Nine tech-minded USC graduates are taking their Game Design degrees to the next level with research projects that aim to capture the imaginations of interactive theatre audiences.

The new graduates of USC’s Bachelor of Design (Game Design) are now Honours students collaborating with Folly Games, a theatre organisation that presents performances where audiences are given rules and methods of interacting with a narrative.

Their initial work will be showcased at the 2021 Anywhere Festival, to be held in Brisbane from Thursday 6 May to 23 May, making use of virtual reality (VR), alternate reality (AR) and physical reality.

USC Lecturer Justin Carter said it was a great opportunity for students to gain industry experience with an organisation with a great track record at events such as the Woodford Folk Festival.

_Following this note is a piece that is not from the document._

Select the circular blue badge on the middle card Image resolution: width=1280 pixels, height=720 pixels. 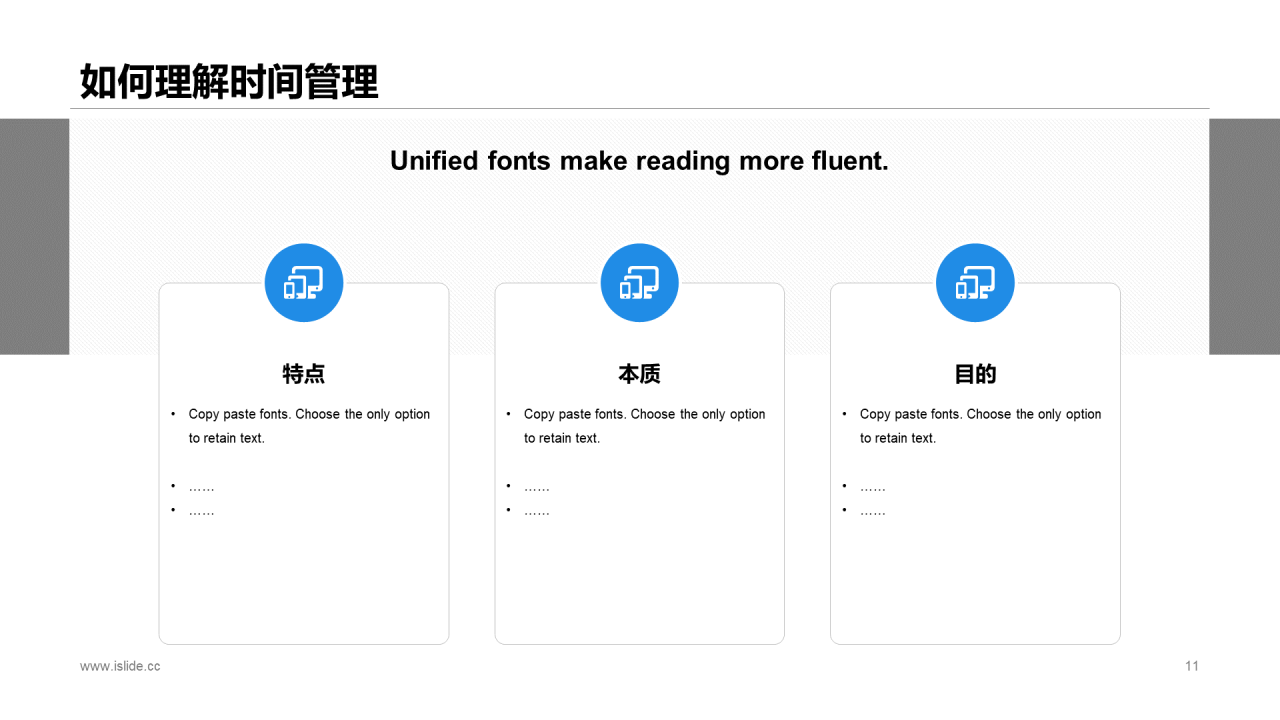(639, 283)
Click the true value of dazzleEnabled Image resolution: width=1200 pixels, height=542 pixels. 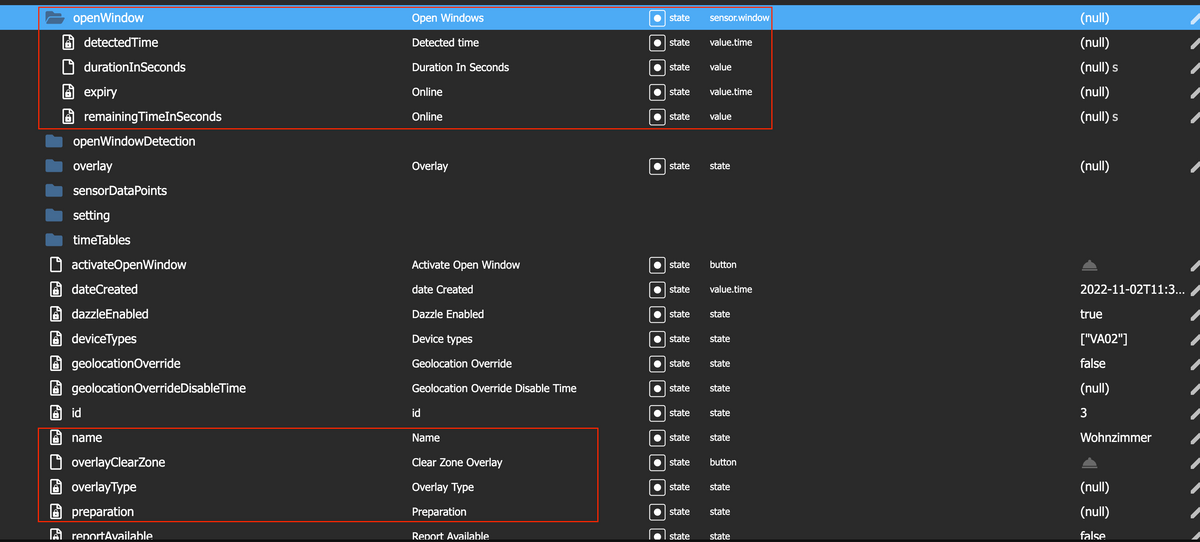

“These are the startup tech entrepreneurs and game developers of the future,” he said.

Honours student Jack McAllister, of Buddina, said his research focus on programming virtual reality complemented his part-time work at Baird Technology, a company providing innovative technology solutions for clients in security, healthcare and Defence.

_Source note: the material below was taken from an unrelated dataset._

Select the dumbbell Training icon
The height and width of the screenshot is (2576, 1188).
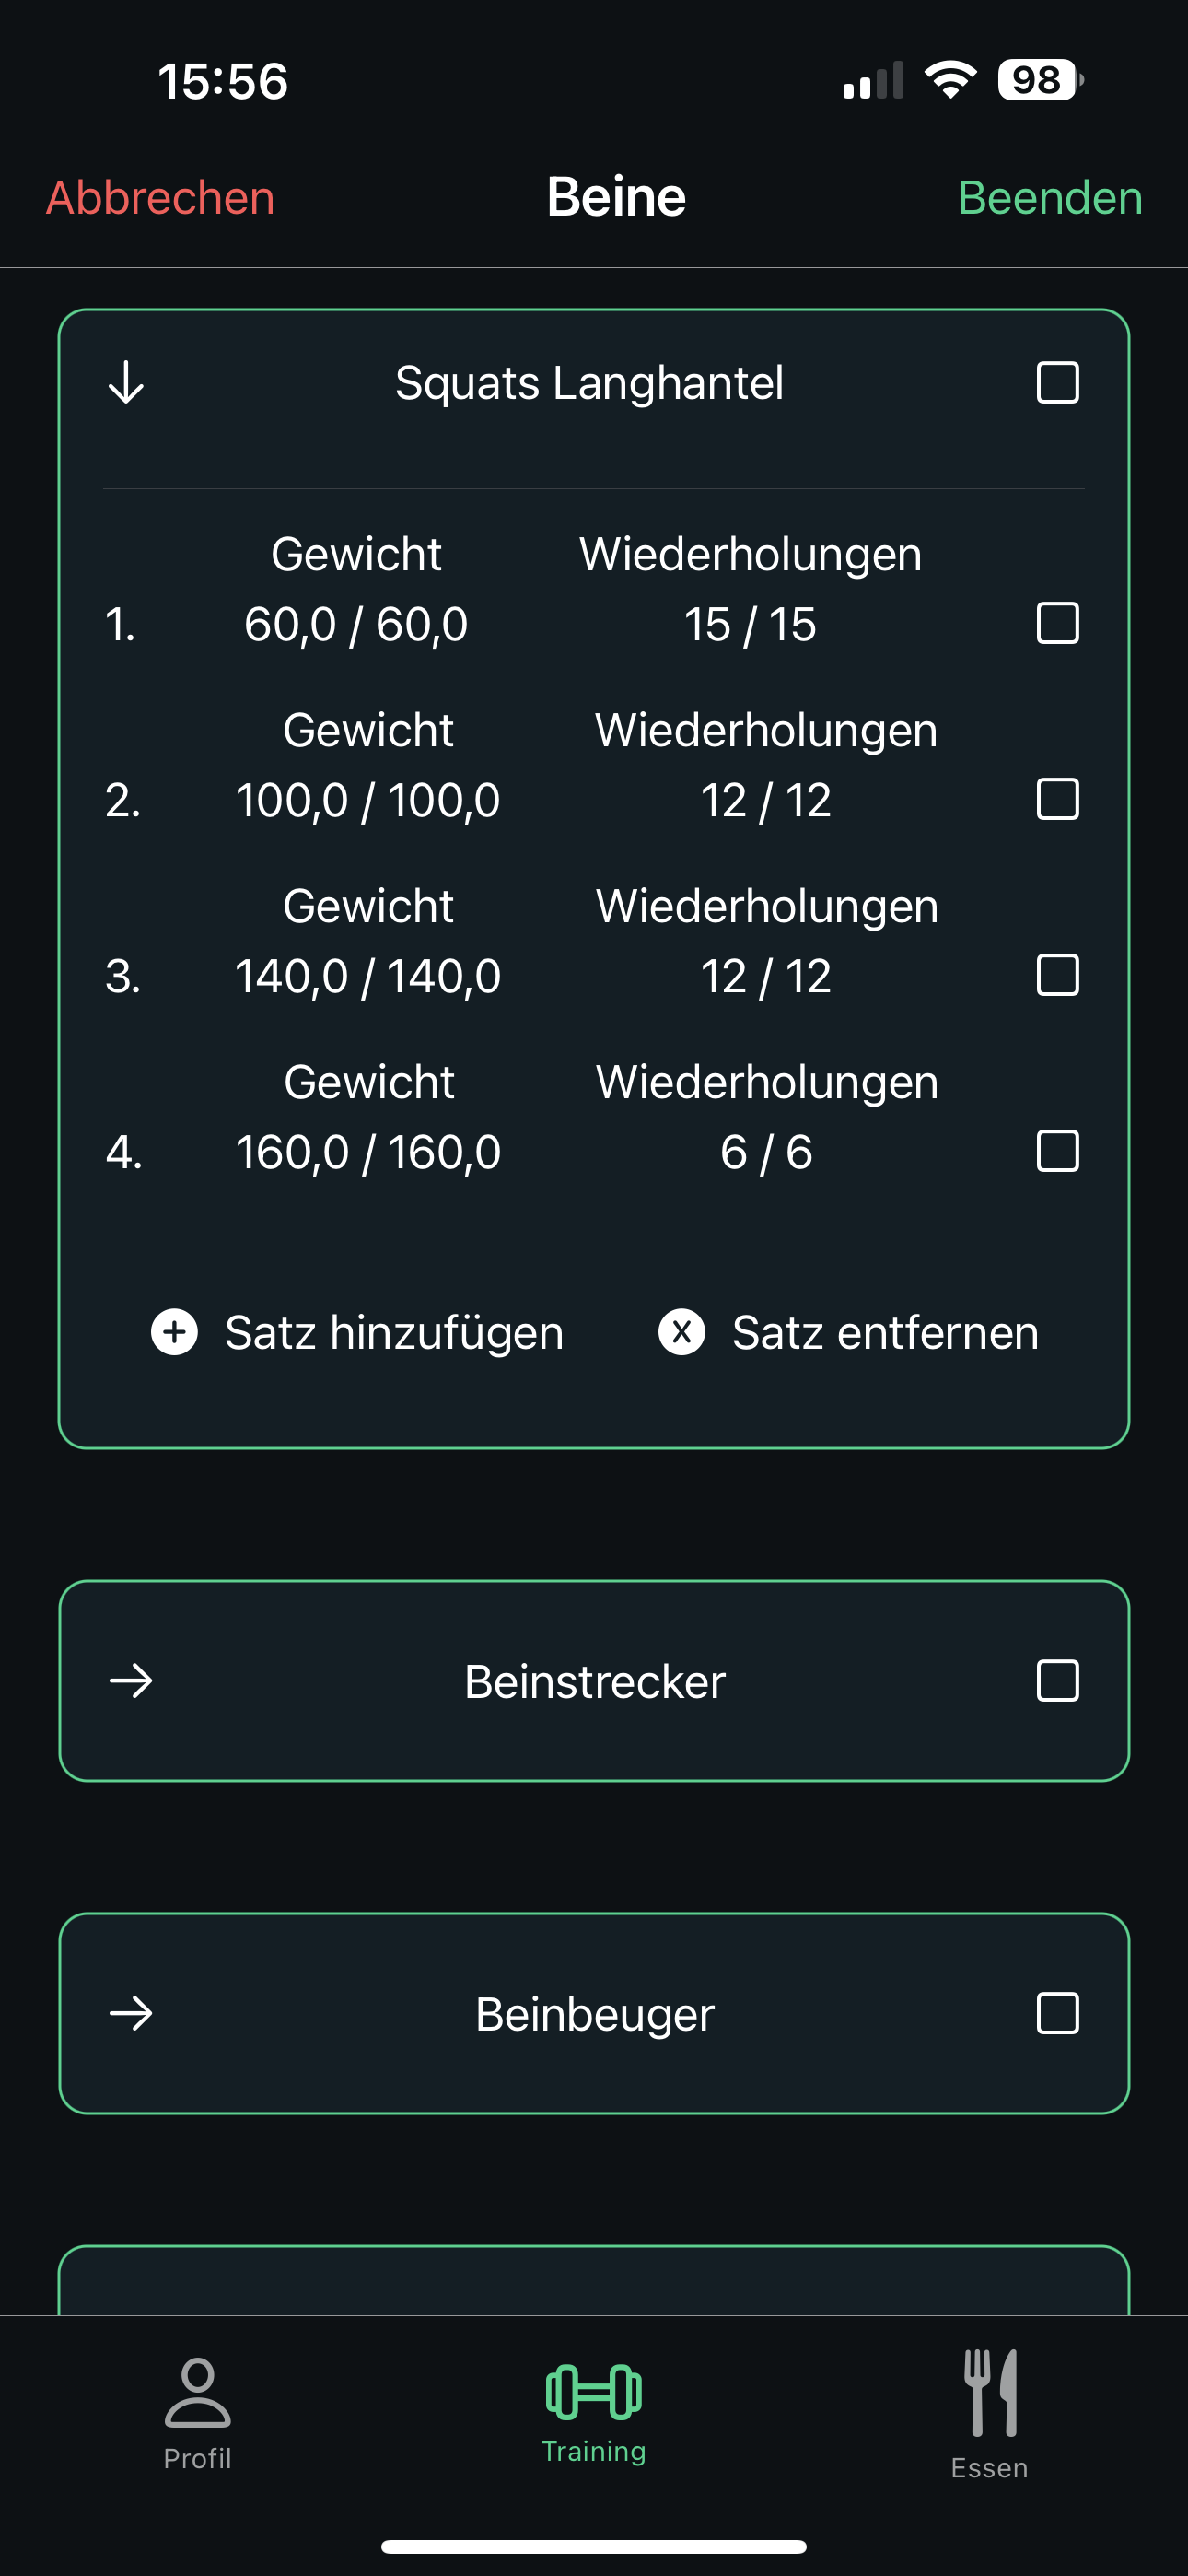tap(594, 2392)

“VR is an exciting area with a lot of growth potential,” said the 21-year-old Immanuel Lutheran College graduate.

“At Baird, I’m currently working on fire simulation safety software that we aim to transfer to VR so people can play out real-life emergency situations, like responding to an electrical fire in a warehouse, for example.

“I can’t give too much away about the Folly Games performance, but it will have a fun aspect and a serious aspect, with a premise about the dangers of becoming too connected to social media and technology.”

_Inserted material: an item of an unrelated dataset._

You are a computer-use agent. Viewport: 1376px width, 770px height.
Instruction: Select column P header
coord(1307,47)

Screen and Media Honours student Brittney Watson prepared the poster (pictured) for the Alt-AR performance at the Anywhere Festival.

Folly Games Director Tim Monley said the collaboration, part-funded by Arts Queensland through a Digital Adaptation grant, would highlight the potential of technology, storytelling and screen media.

“We hope to pave the way for other independent theatre producers to expand their work into digital mediums in bold and profound ways,” Mr Monley said.

“Working with students and lecturers, this project connects digital producers and technicians with makers of theatre and live art.”